» INSTRUCTIONS FOR THE TASK
Copy all lines below that use the word "target".

Items listed in a dataset:
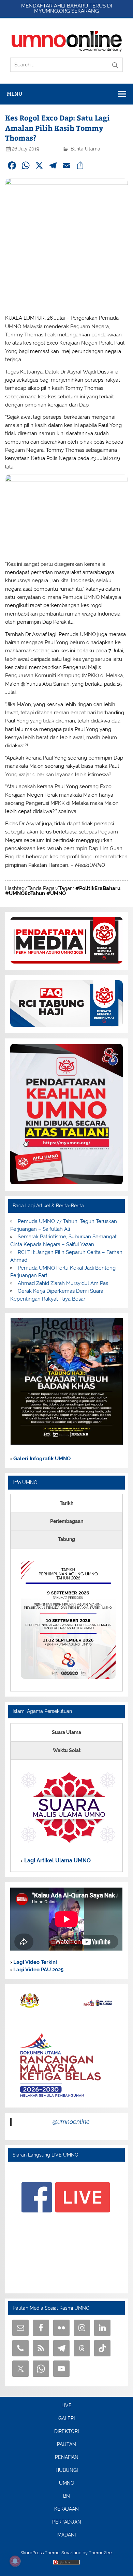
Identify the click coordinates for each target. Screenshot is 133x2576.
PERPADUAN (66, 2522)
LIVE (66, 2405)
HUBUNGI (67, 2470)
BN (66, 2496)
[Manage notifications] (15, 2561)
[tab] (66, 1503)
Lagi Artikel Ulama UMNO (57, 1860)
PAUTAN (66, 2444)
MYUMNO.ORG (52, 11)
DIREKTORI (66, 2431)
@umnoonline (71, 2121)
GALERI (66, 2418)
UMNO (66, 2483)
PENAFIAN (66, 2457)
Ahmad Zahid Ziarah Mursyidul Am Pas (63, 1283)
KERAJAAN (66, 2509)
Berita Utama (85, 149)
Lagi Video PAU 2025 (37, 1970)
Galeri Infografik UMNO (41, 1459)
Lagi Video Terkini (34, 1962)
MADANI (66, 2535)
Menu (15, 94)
---
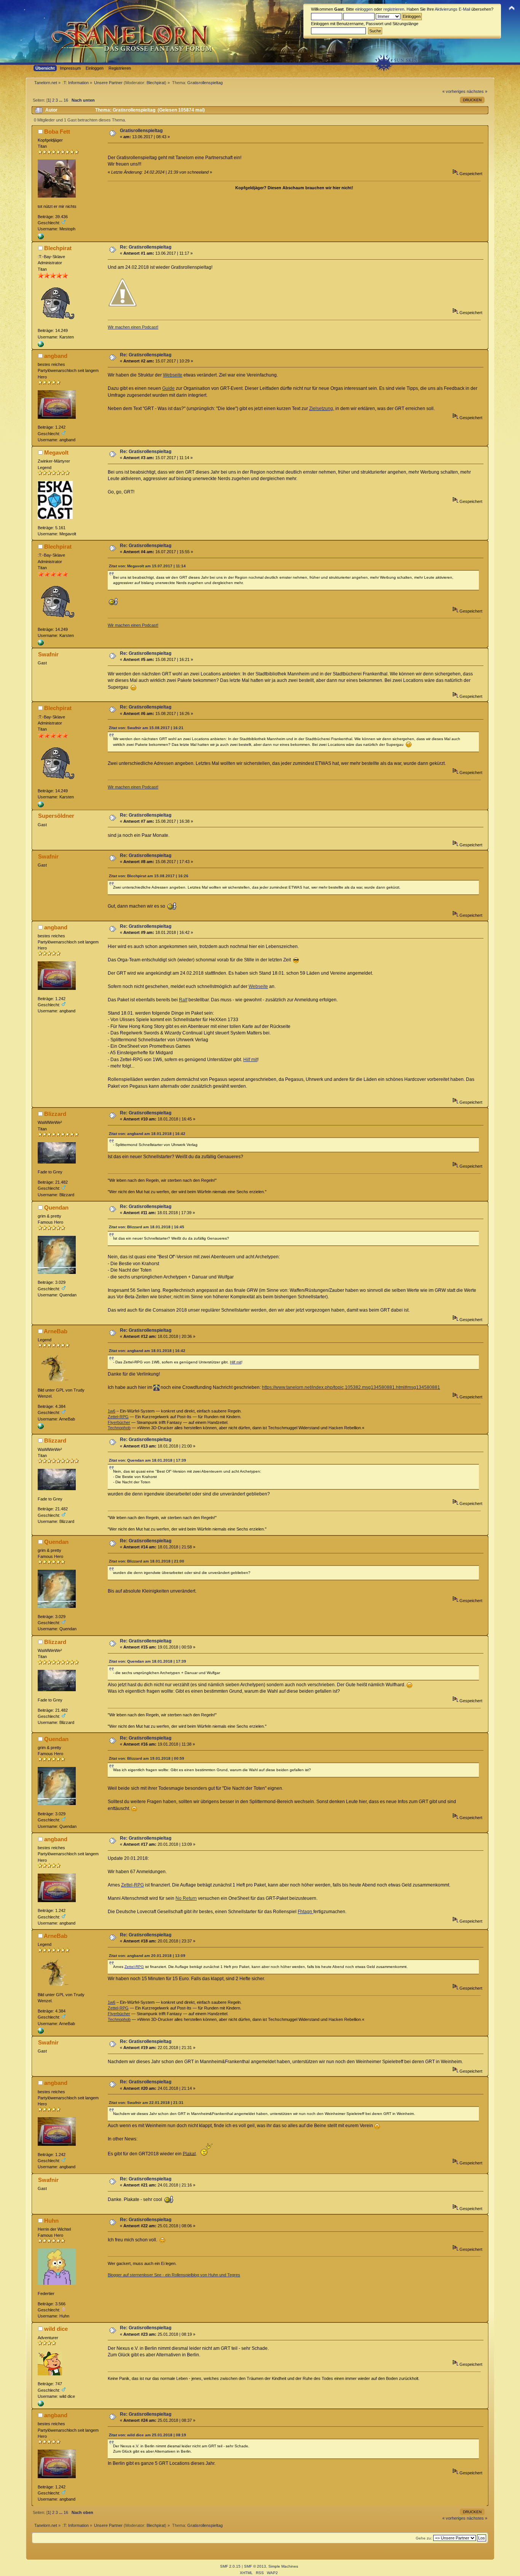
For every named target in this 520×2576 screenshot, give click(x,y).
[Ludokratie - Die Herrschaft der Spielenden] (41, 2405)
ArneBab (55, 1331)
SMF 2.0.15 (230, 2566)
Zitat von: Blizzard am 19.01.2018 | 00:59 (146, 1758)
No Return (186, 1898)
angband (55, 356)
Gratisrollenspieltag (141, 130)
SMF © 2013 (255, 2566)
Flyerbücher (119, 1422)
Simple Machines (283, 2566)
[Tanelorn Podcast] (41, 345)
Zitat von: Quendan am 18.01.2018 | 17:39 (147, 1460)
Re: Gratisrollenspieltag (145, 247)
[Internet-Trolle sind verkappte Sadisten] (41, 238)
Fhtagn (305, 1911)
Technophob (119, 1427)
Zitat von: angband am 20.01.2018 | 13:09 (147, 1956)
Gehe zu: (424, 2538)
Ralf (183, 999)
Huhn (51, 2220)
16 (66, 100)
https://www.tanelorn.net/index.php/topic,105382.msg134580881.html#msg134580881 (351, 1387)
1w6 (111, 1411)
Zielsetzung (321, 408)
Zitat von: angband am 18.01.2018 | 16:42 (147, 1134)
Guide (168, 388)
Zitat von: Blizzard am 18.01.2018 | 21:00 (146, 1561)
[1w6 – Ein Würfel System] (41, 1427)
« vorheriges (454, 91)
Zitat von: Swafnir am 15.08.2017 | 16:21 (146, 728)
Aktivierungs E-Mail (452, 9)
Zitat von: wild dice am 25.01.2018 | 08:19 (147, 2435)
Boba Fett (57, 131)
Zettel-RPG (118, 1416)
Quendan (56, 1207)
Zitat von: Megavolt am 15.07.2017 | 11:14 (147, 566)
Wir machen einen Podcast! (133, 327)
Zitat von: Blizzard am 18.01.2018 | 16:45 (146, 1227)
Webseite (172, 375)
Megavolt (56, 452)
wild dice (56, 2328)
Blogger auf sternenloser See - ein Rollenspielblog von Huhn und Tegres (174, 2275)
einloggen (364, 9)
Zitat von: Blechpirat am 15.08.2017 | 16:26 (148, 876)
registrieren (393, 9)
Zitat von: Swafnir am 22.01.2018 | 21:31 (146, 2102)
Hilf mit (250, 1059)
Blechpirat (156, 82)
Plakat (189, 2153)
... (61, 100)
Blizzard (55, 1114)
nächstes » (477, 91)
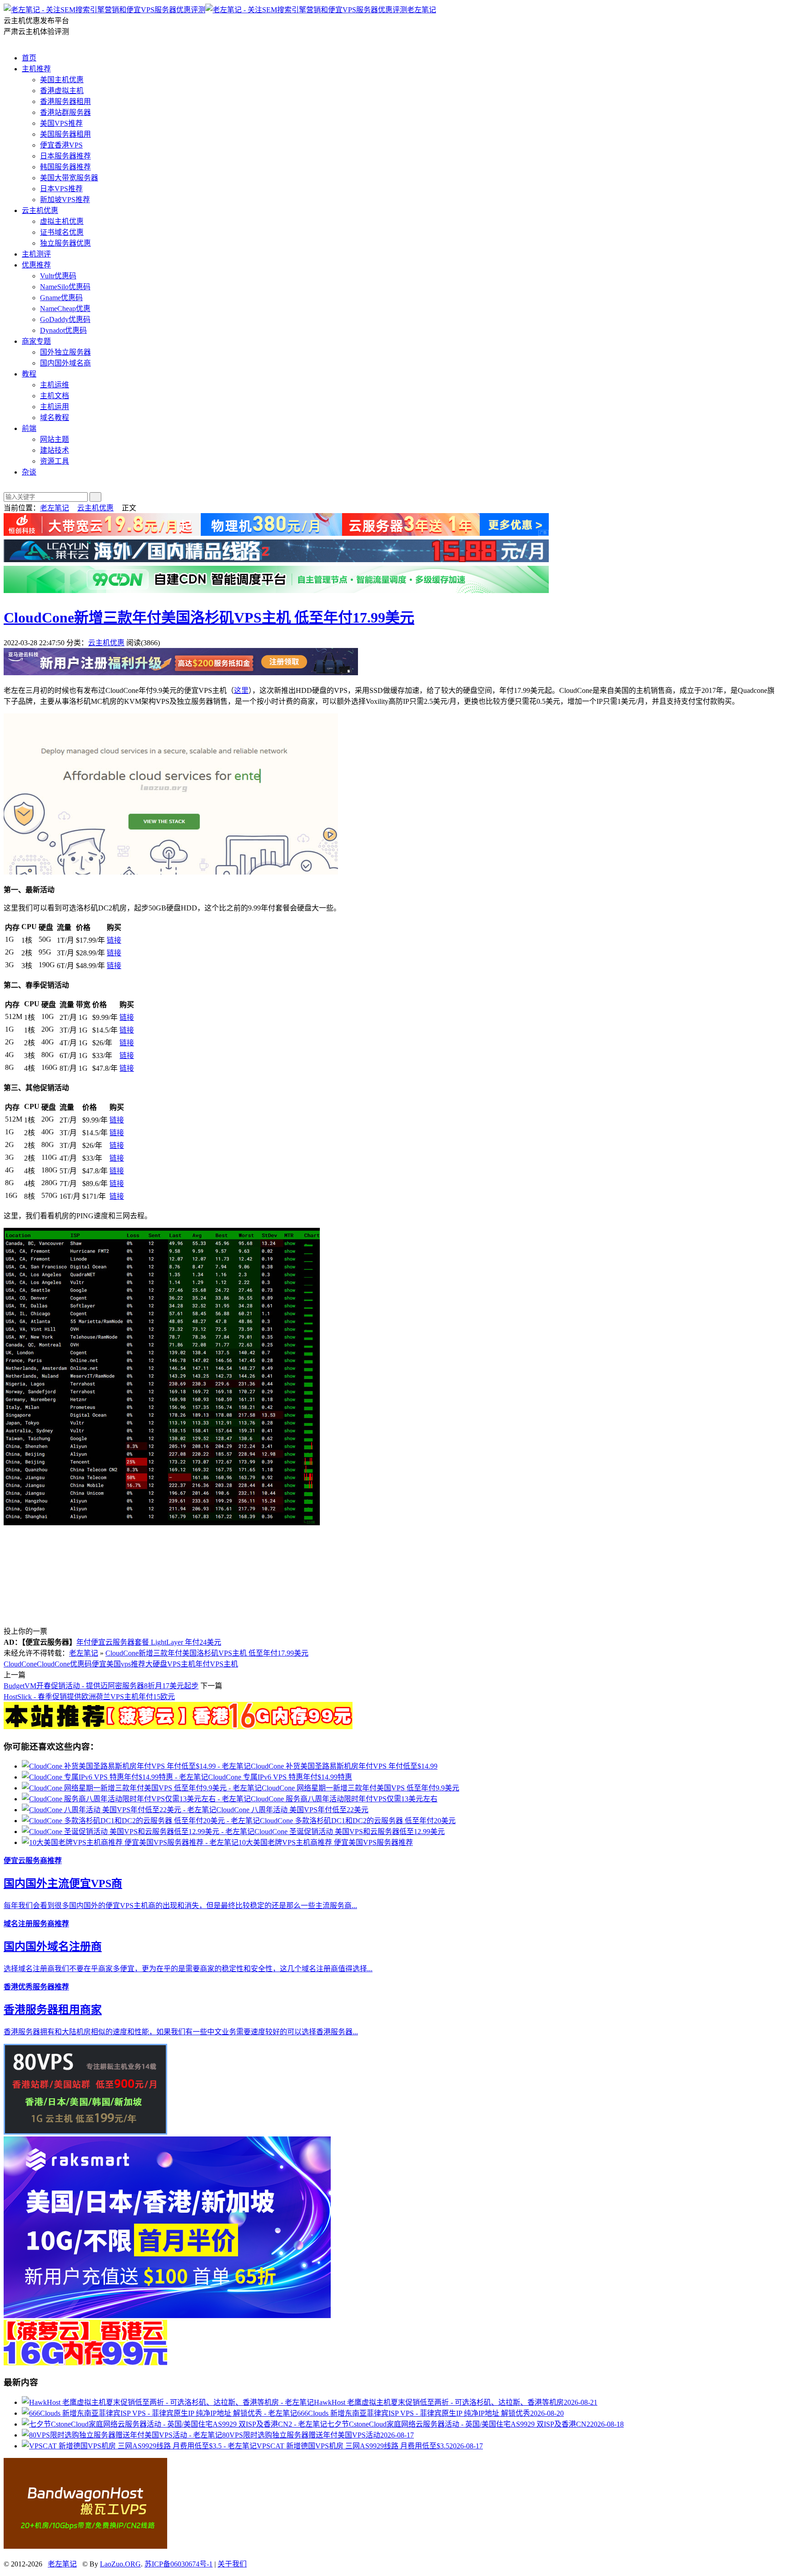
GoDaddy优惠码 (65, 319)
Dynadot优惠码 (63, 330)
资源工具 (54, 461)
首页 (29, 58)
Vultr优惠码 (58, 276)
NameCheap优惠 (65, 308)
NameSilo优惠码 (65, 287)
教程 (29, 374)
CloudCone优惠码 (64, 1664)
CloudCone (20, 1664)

» RESULT FOR THIS EXERCISE
Identify the click coordinates for each target. Screenshot is 133x2576.
For every named target in this 520×2576 screenshot, give click(x,y).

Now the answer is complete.